Life is full of old adages: “look before you leap”, “plan to succeed” and “do your homework first” are just some of the phrases and sayings that immediately spring to mind. And when it comes to international trade, all these truisms come into their own.
Carrying out research is the all-important first step for any company that’s considering exporting its products or services. Investigating the size of markets, the competitors already operating in them and any potential business partners may sound a wee bit daunting – but help is at hand.
“We provide up-to-date business intelligence – such as market research, company information or credit checks – to help companies inform their decisions, which can be anything around understanding the size of a market, identifying new customers, or finding a new supplier or distributor,” explains Emily Wilson, research manager for the international market research service run by economic development agency Scottish Enterprise. “We can underpin those decisions with really good robust research.”

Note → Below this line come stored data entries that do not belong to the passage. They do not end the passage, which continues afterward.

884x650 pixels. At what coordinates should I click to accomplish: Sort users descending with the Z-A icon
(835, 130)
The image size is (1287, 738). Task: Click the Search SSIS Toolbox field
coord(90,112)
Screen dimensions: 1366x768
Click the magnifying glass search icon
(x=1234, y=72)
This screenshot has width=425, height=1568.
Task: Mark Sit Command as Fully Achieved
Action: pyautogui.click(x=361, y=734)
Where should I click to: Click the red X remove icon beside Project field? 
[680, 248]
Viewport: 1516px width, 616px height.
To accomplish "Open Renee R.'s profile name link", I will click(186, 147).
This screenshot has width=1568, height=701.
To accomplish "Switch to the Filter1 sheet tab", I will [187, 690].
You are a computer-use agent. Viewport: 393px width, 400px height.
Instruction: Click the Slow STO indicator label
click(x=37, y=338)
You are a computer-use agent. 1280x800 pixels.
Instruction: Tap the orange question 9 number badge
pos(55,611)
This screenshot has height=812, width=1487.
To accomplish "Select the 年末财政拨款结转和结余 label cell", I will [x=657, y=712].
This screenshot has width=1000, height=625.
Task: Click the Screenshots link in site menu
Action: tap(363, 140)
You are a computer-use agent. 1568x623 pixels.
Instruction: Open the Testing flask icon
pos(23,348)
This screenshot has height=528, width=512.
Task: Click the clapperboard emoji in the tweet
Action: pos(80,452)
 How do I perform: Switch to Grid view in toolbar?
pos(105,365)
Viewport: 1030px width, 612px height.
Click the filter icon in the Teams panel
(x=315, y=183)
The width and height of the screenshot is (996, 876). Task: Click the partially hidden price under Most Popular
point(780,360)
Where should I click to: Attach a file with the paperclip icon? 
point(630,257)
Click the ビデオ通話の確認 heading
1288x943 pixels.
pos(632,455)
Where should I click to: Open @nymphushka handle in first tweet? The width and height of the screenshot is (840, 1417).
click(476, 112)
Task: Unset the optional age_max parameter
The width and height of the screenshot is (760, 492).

The service is free for companies to use because it’s fully-funded by the Scottish Government. Within five days of making a research request, businesses will either receive the information they require or an update on progress.
“The information comes from a range of sources: we subscribe to a range of commercially-available databases that cover market trends and company information across a wide variety of sectors and geographies, which gives us good global reach in terms of the markets we cover; and we also use online sources because there’s a wealth of information that’s already out there in the public domain from governments and trade bodies,” says Wilson.
“Some of the most frequently asked questions come from people who are exporting for the first time and they want to find out where there are good market opportunities for them – what’s the size of market for their sector in a particular geography? Is it growing? What are the forecasts? We can also be asked who are the key competitors in a particular geography.”
The service is available to all companies in Scotland, no matter which sector they operate in or which area they’re based. Asking Scottish Enterprise to carry out research can save companies time, money and effort.
“We get requests from across the board, although the food and drink and oil and gas sectors tend to ask us the most questions,” Wilson points out. “But we get questions from companies of all shapes and sizes, from lifestyle businesses and start-ups all the way through the medium and large companies. It’s a real mix.”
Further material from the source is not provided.